YOUR TASK |
Wherever a line in the data holds the word "button", pull that line out.

DATASET EXTRACT |
____________________

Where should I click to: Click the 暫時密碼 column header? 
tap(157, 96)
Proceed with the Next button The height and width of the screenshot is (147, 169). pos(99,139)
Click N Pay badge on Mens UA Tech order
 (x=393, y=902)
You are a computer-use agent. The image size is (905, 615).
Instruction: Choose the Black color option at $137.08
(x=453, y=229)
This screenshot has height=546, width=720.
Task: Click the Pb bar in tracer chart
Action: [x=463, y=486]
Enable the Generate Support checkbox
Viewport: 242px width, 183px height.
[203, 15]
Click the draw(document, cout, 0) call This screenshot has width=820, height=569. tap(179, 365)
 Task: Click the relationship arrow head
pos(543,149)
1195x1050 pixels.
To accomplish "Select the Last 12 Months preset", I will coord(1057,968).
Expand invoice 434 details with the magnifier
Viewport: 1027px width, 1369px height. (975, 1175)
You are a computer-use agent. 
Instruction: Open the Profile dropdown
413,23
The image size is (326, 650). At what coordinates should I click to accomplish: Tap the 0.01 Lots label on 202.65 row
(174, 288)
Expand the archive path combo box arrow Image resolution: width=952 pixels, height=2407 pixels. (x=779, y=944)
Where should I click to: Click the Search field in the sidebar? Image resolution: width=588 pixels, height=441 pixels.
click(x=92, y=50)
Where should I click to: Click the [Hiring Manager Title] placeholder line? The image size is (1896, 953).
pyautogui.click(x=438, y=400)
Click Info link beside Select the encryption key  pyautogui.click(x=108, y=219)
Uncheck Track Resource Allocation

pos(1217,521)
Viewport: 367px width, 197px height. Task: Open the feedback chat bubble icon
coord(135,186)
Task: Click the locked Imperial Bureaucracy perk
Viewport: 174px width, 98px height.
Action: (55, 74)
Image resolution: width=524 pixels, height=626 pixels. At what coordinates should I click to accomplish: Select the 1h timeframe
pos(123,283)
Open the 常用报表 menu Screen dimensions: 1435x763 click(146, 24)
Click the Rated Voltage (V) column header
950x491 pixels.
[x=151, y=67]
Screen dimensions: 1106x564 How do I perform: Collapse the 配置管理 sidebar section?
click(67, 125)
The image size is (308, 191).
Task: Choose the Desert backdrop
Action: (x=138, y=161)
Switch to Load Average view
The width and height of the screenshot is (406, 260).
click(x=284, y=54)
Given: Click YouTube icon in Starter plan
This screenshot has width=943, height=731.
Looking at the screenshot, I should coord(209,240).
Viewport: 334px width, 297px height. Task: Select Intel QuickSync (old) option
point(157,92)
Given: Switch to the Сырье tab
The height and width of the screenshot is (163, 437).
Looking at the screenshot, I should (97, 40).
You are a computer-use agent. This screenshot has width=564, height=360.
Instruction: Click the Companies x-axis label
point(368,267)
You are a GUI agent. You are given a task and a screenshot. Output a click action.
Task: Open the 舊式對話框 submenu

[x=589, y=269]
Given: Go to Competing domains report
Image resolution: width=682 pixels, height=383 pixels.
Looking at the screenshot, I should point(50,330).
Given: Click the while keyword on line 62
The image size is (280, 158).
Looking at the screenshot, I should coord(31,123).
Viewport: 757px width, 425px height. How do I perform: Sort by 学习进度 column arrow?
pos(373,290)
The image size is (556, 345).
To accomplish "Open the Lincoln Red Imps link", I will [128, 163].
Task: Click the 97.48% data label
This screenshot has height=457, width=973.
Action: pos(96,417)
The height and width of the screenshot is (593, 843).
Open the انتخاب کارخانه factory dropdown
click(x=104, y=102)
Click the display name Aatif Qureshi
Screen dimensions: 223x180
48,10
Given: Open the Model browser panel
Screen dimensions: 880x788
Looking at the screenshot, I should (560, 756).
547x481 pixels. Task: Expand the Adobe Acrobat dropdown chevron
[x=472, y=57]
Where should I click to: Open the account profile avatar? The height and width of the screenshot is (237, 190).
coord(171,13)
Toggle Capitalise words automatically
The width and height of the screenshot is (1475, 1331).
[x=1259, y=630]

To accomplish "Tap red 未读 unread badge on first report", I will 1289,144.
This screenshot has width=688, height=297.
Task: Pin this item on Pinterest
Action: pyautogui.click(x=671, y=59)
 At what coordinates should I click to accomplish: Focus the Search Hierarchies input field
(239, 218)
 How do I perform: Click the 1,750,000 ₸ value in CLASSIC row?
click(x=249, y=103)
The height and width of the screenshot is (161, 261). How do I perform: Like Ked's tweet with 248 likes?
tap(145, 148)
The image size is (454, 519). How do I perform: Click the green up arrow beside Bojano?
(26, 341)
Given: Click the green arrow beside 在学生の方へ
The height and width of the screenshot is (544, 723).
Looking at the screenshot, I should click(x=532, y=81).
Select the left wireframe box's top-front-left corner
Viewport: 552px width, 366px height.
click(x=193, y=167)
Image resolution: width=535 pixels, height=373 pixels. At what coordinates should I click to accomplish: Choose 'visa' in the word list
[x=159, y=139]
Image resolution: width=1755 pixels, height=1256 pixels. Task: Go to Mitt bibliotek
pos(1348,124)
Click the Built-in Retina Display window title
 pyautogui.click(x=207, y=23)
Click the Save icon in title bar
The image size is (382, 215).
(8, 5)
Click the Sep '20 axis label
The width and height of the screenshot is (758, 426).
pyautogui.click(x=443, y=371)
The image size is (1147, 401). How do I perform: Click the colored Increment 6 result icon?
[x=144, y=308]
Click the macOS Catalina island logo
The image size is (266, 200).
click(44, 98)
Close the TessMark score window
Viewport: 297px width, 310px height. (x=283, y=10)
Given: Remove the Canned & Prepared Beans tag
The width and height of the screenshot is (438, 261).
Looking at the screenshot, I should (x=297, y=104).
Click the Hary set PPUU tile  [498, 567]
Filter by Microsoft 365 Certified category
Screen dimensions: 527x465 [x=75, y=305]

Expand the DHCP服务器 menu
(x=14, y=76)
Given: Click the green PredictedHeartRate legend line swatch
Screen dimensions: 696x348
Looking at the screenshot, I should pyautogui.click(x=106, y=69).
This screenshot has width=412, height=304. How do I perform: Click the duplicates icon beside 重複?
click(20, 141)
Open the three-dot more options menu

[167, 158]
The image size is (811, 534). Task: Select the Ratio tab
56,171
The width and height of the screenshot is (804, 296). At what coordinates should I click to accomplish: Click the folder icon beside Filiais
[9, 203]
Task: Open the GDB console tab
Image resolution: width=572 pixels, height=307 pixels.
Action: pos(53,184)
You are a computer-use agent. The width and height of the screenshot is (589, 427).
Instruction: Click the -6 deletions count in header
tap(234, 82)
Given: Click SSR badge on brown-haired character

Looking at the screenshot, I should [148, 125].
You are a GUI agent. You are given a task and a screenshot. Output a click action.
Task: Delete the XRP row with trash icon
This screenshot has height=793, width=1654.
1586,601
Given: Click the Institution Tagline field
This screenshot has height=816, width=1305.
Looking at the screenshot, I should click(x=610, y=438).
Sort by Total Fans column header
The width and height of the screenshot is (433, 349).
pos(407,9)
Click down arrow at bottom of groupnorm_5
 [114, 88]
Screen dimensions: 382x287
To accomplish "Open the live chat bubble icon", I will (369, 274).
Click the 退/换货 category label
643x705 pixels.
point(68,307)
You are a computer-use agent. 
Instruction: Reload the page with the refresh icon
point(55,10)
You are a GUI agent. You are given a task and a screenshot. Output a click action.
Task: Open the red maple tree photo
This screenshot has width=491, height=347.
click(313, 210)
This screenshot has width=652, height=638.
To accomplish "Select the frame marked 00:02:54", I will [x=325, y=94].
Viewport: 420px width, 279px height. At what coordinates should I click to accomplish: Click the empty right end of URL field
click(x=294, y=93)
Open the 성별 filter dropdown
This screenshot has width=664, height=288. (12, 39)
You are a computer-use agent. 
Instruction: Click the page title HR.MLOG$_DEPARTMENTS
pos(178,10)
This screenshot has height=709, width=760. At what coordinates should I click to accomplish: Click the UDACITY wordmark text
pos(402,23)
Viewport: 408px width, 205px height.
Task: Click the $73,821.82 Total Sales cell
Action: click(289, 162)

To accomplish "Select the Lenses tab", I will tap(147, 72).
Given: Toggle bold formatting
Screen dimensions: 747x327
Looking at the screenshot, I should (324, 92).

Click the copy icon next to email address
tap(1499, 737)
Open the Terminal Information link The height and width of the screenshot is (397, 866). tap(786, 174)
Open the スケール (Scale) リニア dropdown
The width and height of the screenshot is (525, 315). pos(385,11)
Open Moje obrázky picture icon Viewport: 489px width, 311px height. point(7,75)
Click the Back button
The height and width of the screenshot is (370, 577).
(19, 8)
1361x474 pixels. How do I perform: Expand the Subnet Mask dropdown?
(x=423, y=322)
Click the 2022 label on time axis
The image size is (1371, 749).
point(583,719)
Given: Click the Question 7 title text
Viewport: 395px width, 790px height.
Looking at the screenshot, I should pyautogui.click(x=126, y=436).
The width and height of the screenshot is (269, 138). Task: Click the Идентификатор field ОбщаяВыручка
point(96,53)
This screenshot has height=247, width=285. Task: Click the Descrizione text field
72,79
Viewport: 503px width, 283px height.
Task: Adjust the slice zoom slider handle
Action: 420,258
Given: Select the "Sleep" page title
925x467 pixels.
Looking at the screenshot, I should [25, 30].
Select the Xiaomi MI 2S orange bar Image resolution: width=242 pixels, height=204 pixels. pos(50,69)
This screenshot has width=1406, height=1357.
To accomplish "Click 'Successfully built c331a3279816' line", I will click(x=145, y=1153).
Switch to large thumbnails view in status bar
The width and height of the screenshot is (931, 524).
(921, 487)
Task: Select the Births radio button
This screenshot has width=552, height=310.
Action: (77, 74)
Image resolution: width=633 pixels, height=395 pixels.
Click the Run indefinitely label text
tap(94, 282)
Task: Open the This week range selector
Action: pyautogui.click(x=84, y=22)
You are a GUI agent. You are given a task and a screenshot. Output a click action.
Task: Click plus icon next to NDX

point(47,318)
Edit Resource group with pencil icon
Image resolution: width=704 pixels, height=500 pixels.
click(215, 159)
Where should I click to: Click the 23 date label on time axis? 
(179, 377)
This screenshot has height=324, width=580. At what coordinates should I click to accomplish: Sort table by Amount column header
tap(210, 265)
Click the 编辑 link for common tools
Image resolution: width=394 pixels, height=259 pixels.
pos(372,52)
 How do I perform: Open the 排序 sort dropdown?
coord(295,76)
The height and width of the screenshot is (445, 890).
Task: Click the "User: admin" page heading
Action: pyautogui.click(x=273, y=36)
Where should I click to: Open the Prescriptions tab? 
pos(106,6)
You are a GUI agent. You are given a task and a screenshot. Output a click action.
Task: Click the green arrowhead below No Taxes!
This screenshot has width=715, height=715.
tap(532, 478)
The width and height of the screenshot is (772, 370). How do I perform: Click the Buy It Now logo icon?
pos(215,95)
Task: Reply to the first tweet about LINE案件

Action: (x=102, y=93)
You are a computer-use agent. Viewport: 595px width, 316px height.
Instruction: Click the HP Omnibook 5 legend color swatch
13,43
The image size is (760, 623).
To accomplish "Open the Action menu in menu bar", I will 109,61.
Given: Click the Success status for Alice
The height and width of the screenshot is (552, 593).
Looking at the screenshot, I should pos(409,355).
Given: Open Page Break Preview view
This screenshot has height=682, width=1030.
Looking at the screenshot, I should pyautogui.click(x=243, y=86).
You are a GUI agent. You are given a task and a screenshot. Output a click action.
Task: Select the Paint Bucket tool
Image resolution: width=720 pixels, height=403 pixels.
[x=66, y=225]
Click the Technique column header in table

____________________

SOLUTION FOR THIS PROBLEM |
Proceed with the Next button The height and width of the screenshot is (147, 169). pos(99,139)
Click the Back button
Task: Select the Births radio button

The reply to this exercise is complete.